• **EXERCISE A**
According to the article on the LEGO model of Durham Cathedral, why was the fundraising initiative first developed?
• **EXERCISE B**
Transcribe everything in the article on the LEGO model of Durham Cathedral from "After three years" down to "named 'Open Treasure'.".
• **EXERCISE C**
Answer these questions using the article on the LEGO model of Durham Cathedral:
(i) On what date was the first brick of the model laid?
(ii) Which volunteer led the team of 'LEGO Makers' during the original build?
(iii) How long is the model?

• **DOCUMENT SECTION**
▼
After a few years in storage, the LEGO® version of Durham Cathedral is being re-built and will go back on display inside the Durham Cathedral Museum in February 2024.

Durham Cathedral in LEGO® is currently being re-built by a team of volunteers with the hope that it will be complete in time for February half term 2024.

After three years in storage, following the Covid-19 pandemic, the structure will be housed in a new location in the Monks' Dormitory of the Durham Cathedral Museum.

Durham Cathedral in LEGO®, was an ambitious fundraising project from 2013 to 2016 which saw the cathedral recreated in LEGO® bricks. This imaginative fundraising initiative was first developed to support the development of the Durham Cathedral Museum, then named 'Open Treasure'.

The model was built by members of the public, with each brick representing a £1 donation and since the first brick was laid on 11 July 2013, over 350,000 bricks were added to the model over the next 3 years.

Andrew Usher, Chief Officer for Visitor Experience and Enterprise says: 

“Durham Cathedral in LEGO has a special place in people’s hearts. Not only does it represent the first large-scale LEGO model to be built by members of the public, but also represents the many stories from the thousands of people, businesses and community groups who added their bricks.”

The original build of Durham Cathedral in LEGO® proved to be an eye-catching and popular way to raise money from both members of the public as well as businesses. Large donations from generous individuals enabled the team to build the Neville Screen, High Altar, Prior Castell’s Clock and the North Door and local companies came forward to sponsor the build of something linked to their area of work such as the Cathedral’s Organ was bought and built by Durham organ builders Harrison and Harrison.

Andrew continues,

“Looking back at the original build, we’ve found some wonderful stories of how people came to lay a brick, including a couple who got married at the cathedral and bought a brick for everyone in their wedding party to place as a wedding favour. We discovered that the bricks for the Font were bought by a man named Mr Font and there’s so many other quirky tales to tell. We’re keen to collect and share more of these stories so if there is anyone out there who placed a brick and wants to share their memory can do so via our website.”

Volunteers or ‘LEGO Makers’ also played a huge part in the original build. Led by volunteer Les West, over 40 volunteers sorted bricks, supported people to place their LEGO® piece t and tracked where people came from so there was a record of the thousands of people from across the UK and the rest of the world who added a brick.

Les supported the build and also the takedown of the original cathedral and is now heading up a new team of volunteers to rebuild the structure in its new home.

The Very Revd Dr Philip Plyming, Dean of Durham says,

“The construction of Durham Cathedral from 1093 was an extraordinary achievement by an amazing group of people. Durham Cathedral in LEGO reflects this story, with many people coming together and creating an inspiring model for us all to enjoy. Just as we thank God for those who built this Cathedral for the glory of God 900 years ago, we thank God for each person who has laid a LEGO brick and played a part in the Cathedral's story today.”

The 350,000 brick model is as accurate a scale representation of the cathedral as possible, spanning 3.84m long, 1.53m wide and 1.7m high. 

You can visit the Durham Cathedral in LEGO for free and see the rebuild taking place over the next few weeks before it is fully restored in February. For those wanting to explore the Museum further, tickets are available on arrival.
▲
(Stored data entries)
▼
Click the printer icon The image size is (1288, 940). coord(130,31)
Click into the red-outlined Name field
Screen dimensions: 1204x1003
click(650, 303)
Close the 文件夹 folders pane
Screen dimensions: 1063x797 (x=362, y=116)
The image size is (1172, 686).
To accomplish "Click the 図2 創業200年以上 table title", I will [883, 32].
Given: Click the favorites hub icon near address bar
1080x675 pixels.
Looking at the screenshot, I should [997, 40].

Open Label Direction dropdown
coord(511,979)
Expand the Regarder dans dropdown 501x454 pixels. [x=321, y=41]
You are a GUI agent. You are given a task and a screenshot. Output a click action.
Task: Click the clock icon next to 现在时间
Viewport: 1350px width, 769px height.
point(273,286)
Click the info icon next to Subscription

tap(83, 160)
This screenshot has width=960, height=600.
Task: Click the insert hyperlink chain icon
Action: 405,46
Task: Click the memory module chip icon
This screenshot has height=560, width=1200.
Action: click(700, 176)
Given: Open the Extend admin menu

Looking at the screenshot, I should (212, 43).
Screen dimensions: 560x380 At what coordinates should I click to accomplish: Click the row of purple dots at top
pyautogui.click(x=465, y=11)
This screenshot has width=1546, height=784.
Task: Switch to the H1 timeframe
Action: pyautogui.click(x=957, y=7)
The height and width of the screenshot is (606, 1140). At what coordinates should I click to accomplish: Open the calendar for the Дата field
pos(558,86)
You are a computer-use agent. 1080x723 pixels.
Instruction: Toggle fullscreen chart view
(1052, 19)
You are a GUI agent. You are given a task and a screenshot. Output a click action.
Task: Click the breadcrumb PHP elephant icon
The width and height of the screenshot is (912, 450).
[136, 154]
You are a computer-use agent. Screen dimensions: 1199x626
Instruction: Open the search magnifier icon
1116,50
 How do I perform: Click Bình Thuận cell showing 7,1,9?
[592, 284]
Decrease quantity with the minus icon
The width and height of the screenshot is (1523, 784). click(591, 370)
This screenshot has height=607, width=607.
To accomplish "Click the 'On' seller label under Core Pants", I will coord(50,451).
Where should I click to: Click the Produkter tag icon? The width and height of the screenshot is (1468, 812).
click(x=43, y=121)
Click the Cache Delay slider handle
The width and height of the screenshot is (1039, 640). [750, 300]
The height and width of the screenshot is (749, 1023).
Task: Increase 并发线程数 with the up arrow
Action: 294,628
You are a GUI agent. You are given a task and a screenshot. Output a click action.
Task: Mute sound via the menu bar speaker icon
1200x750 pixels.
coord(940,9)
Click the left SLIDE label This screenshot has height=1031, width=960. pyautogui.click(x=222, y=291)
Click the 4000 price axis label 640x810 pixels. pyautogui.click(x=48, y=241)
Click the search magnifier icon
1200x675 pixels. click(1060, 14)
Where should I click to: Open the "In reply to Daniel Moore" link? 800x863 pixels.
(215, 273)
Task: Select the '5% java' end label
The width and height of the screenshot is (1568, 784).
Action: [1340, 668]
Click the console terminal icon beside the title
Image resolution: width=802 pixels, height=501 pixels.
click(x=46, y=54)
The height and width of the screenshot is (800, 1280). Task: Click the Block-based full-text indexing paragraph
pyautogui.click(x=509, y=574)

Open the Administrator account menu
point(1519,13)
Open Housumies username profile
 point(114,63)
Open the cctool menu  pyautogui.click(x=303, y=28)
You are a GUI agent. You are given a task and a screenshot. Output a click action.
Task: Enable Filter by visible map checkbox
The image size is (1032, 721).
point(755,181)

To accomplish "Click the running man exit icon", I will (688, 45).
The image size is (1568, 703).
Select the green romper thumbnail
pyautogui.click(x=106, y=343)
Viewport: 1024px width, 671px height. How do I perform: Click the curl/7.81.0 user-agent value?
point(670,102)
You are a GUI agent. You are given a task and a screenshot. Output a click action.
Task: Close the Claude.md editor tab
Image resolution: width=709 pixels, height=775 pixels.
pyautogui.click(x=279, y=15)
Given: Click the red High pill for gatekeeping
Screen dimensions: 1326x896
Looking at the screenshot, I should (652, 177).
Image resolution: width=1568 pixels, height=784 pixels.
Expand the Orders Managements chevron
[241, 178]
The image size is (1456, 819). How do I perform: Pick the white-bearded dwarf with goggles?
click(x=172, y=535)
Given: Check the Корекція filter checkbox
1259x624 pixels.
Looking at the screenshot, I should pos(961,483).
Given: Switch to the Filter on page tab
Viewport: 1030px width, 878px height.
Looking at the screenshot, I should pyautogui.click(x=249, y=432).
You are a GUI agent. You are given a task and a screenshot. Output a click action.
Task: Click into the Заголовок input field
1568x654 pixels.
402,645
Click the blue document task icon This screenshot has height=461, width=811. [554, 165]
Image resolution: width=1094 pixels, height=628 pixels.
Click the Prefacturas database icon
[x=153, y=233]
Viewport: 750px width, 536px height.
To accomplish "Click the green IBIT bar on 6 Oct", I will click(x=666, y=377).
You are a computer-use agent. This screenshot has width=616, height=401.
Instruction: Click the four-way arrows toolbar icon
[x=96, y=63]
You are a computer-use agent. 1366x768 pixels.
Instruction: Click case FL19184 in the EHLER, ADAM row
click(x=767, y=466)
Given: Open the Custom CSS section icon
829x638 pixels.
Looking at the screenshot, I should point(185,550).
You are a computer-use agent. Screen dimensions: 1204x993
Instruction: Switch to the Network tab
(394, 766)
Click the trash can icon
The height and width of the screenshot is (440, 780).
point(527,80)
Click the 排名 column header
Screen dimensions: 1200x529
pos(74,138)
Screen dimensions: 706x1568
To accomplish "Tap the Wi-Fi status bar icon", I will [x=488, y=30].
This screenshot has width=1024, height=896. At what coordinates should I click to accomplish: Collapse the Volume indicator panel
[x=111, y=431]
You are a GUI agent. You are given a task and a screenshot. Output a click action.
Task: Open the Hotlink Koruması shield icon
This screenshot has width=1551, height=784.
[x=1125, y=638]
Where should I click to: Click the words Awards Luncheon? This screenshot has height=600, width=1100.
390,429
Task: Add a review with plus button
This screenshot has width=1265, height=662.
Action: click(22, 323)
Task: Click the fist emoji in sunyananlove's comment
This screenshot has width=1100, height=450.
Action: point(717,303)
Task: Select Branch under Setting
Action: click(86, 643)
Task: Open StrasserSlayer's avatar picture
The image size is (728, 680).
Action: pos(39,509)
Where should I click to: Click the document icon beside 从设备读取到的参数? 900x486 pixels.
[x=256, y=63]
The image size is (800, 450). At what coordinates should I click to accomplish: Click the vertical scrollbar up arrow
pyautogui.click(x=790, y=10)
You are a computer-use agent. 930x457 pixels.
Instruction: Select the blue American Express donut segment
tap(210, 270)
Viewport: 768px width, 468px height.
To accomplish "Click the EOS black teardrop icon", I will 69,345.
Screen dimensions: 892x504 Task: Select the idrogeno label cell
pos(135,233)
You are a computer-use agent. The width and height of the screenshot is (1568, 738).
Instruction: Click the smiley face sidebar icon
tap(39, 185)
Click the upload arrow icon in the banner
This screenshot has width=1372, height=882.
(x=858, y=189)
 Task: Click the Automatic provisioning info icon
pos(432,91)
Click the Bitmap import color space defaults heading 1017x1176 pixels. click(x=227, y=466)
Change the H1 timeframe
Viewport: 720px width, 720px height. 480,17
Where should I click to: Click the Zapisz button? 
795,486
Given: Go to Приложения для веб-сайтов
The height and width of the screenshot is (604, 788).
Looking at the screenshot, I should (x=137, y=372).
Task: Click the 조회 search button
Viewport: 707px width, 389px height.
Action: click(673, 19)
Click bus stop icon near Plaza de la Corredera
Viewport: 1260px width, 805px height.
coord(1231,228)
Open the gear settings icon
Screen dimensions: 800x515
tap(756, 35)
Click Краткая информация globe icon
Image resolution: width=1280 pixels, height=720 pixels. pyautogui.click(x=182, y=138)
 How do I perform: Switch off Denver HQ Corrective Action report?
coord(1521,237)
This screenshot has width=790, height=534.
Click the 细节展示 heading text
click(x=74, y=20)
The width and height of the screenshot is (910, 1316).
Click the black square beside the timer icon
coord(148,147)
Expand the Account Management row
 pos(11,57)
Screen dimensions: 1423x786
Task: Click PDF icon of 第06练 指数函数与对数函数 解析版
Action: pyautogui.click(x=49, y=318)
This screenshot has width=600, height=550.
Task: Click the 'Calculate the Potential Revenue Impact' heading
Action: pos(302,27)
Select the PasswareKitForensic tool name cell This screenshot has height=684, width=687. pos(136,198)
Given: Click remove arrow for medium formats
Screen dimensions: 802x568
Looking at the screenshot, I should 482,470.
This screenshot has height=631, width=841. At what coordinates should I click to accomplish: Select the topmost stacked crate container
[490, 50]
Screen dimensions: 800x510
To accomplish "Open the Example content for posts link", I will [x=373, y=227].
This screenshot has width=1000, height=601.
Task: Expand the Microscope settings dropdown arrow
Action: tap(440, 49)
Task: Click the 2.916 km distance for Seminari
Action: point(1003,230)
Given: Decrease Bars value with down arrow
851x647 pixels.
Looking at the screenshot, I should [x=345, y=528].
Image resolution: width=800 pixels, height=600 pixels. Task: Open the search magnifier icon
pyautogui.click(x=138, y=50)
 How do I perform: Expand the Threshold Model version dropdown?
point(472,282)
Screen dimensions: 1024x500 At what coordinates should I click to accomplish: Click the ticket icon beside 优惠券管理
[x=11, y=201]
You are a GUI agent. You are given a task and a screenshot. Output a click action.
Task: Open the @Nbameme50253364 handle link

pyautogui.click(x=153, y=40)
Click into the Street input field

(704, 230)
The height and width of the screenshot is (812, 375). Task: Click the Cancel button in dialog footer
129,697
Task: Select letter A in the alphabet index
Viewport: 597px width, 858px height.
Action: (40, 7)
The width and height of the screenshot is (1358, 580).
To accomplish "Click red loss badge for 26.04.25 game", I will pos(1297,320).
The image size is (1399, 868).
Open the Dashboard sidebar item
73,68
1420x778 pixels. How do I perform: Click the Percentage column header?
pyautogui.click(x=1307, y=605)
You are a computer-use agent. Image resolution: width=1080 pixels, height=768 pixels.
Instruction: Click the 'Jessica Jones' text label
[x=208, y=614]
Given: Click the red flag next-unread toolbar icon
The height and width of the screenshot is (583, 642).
▲
• **PROBLEM SOLUTION A**
The initiative was first developed to support the development of the Durham Cathedral Museum, which was then named 'Open Treasure'. Members of the public built the model, and each brick represented a £1 donation.

• **PROBLEM SOLUTION B**
After three years in storage, following the Covid-19 pandemic, the structure will be housed in a new location in the Monks' Dormitory of the Durham Cathedral Museum.

Durham Cathedral in LEGO®, was an ambitious fundraising project from 2013 to 2016 which saw the cathedral recreated in LEGO® bricks. This imaginative fundraising initiative was first developed to support the development of the Durham Cathedral Museum, then named 'Open Treasure'.

• **PROBLEM SOLUTION C**
(i) 11 July 2013
(ii) Les West
(iii) 3.84m